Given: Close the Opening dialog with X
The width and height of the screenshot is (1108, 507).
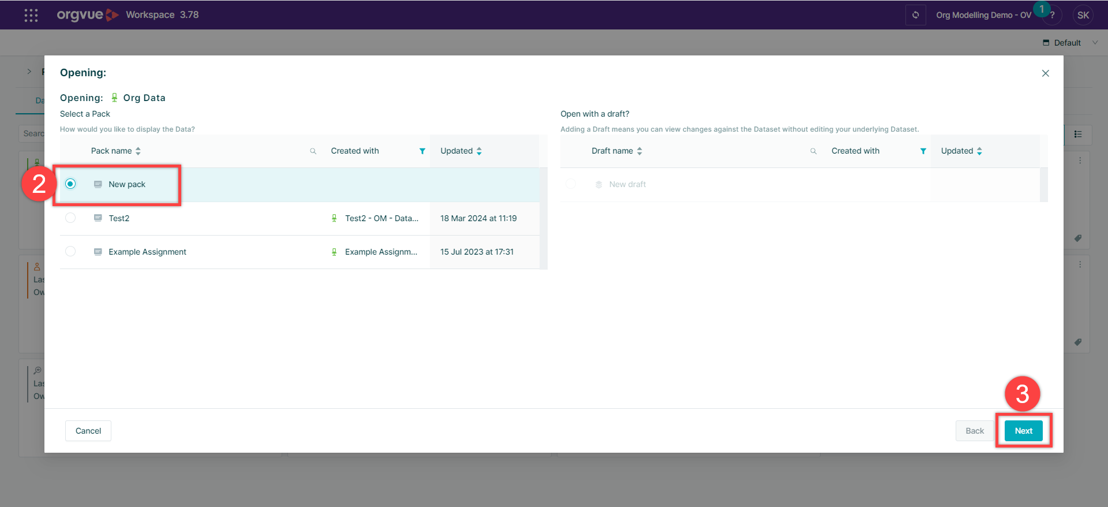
——
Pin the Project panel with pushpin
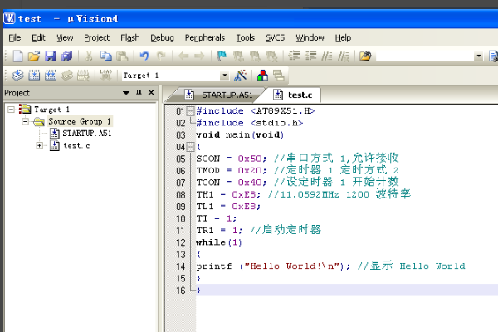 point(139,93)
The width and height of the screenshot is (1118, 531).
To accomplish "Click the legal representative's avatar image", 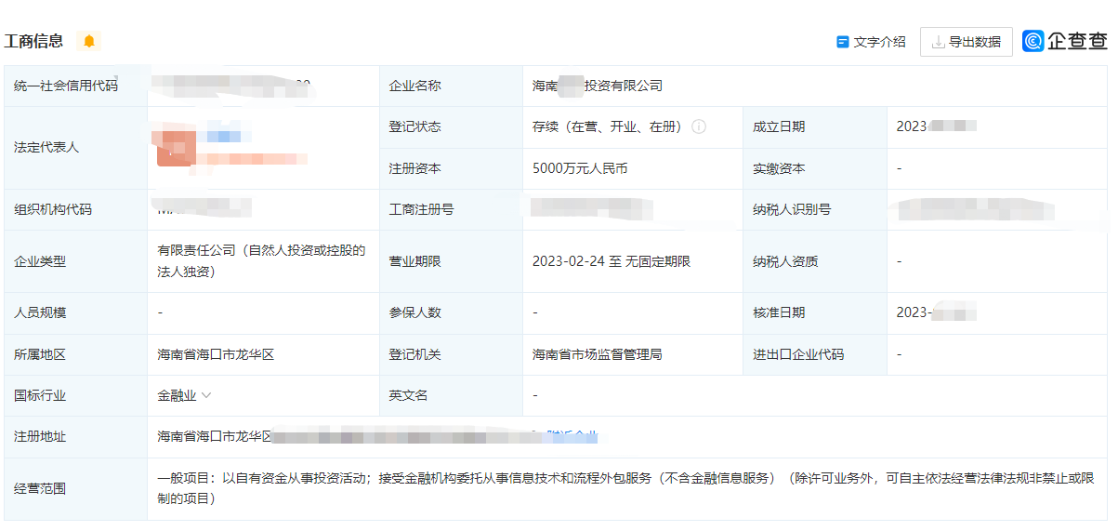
——
What to work on:
Everything above from the line that has "Pin the Project panel with pushpin" down to the line that has "the legal representative's" should be output exactly, with both of those lines included. Leave the pictures behind.

Finished exercise:
Pin the Project panel with pushpin
 point(139,93)
The width and height of the screenshot is (1118, 531).
To accomplish "Click the legal representative's avatar image", 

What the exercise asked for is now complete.